PROVIDED TEXT
------------------------------------------------------------------------
The particular case of "Mandarin" has the added complication of existing usage of "zh"; the relevant issues are discussed above. In general, the more explicit tags "zh-cmn" or "cmn" are preferable when "Mandarin" is intended, though applications need to take the existing use of "zh" into consideration.

Wrt filtering, the extlang/no-extlang decision affects results. For filtering as spec'd in RFC 4647 in an extlang paradigm, a request for the macrolanguage will return any records tagged for the macrolanguage or any encompassed language. Since a request for "zh" is (at least currently) likely intended to be a request for Mandarin, the result set would include any records in other encompassed languages -- generally, probably low relevance, but also probably low frequency. Reversing things, if "zh-cmn" is requested, it is probably appropriate to return records tagged "zh", though the currently-spec'd algorithm would not do that. (Records tagged "zh" also would not be returned if any other encompassed language is requested -- which is probably appropriate.) In a paradigm of no-extlang 4646bis, "zh" would not match for records tagged for any encompassed language by the currently-spec'd algorithm. The filtering algorithm would have to be modified or tailored to get a match between "zh" and "cmn".

Wrt lookup also, the extlang/no-extlang decision affects results. With extlang, a request for any encompassed language would match resources tagged "zh". This could potentially lead to missing preferred matches. Thus, suppose a user indicated a preference for "zh-yue" then "zh-gan", and after that "zh-cmn" or "zh"; and supposed the available resources included resources tagged "zh-gan" and "zh": the match would be on "zh", not "zh-gan". In a no-extlang 4646bis paradigm, none of the tags for encompassed languages match "zh". This would avoid the problem just described, but it also means that "cmn" would not match "zh" -- unless the algorithm were modified or tailored.

"Mandarin, Tdnl/Simp writing"/"Cantonese, Tdnl/Simp writing"/etc.
------------------------------------------------------------------------
Source records
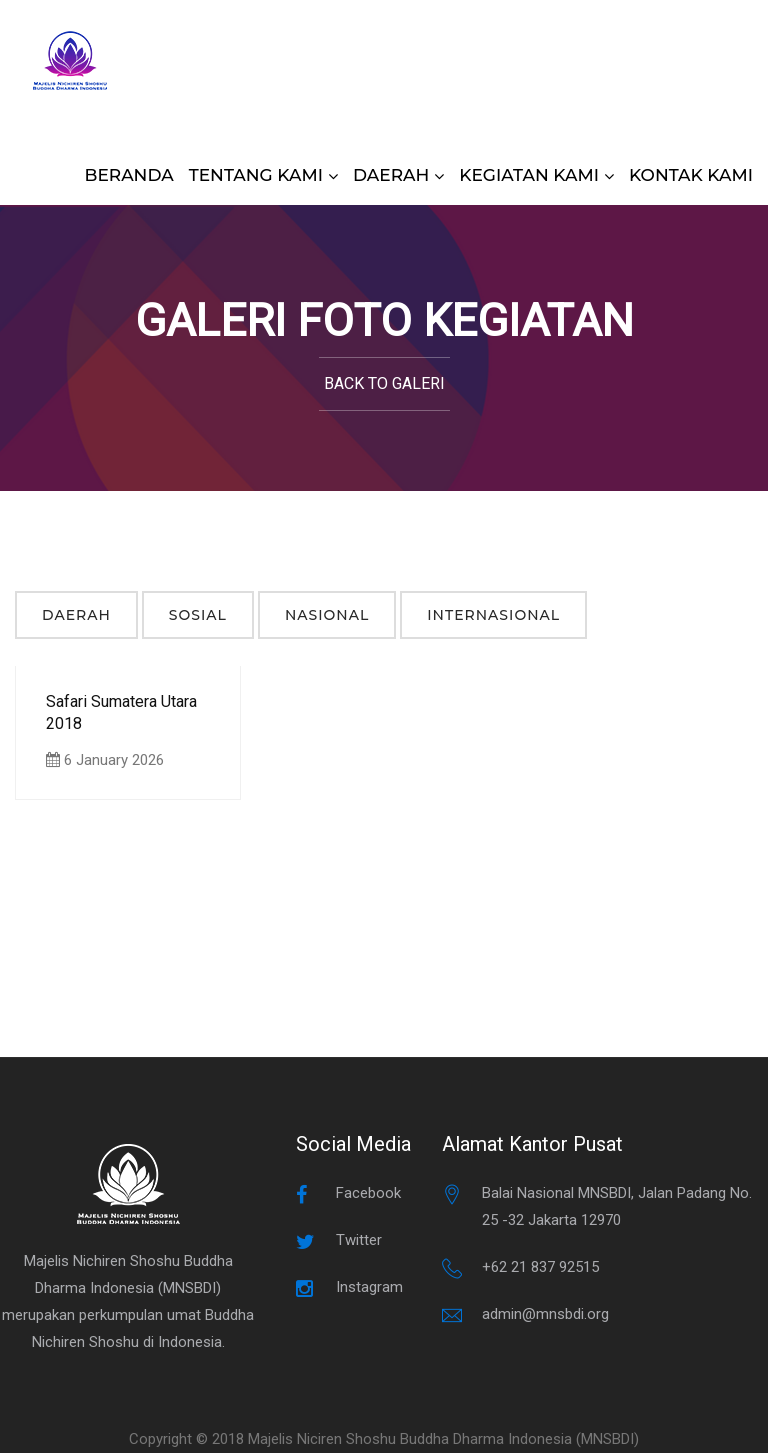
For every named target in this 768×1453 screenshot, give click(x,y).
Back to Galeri (384, 383)
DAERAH (391, 175)
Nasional (327, 615)
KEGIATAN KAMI (529, 175)
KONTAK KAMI (691, 175)
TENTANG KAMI (256, 175)
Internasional (493, 615)
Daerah (76, 615)
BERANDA (129, 175)
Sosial (198, 615)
------------------------------------------------------------------------
SET TASKS
a. According to the passage on Chinese language tags, which tags are preferable when "Mandarin" is intended?
b. Decide whether each statement agrees with the passage on Chinese language tags, and support each yes or no with the deciding words of the passage: (i) Under the currently specified filtering algorithm in an extlang paradigm, a request for "zh-cmn" returns records tagged "zh." (ii) In the lookup example with a preference for "zh-yue," then "zh-gan," then "zh-cmn" or "zh," the match would be on "zh-gan." (iii) For lookup in a no-extlang 4646bis paradigm, none of the tags for encompassed languages match "zh."
c. Extend the passage on Chinese language tags, picking up right after its final line.

ANSWERS PER TASK
a. The more explicit tags "zh-cmn" or "cmn" are preferable.

b.
(i) No: "though the currently-spec'd algorithm would not do that."
(ii) No: "the match would be on "zh", not "zh-gan"."
(iii) Yes: "In a no-extlang 4646bis paradigm, none of the tags for encompassed languages match "zh"."

c.
As above, the currently-available tags for Mandarin would remain available under all proposals: "zh-cmn-Hant" and "zh-cmn-Hans"; the no-extlang and mixed proposals would add "cmn-Hant" and "cmn-Hans". These categories are appropriate for text but not A/V scenarios. Of course, in text scenarios "zh-Hant"/"zh-Hans" have been used to represent these categories (due to the association between "zh" and Mandarin). Tags using "cmn" should be recommended in general, but applications need to take the legacy tags into consideration. Under the extlang and mixed proposals, a choice to recommend one of "zh-cmn-Han?" or "cmn-Han?" and to deprecate the other would be needed.

Some, but not all, of these comments apply to Cantonese, "zh-yue-Han?" and "yue-Han?". No tags were registered in the past, and so no issues with synonyms will arise: either "zh-yue-Han?" will become available, or "yue-Han?" will become available, but not both. (These comments apply for the other Chinese languages as well.)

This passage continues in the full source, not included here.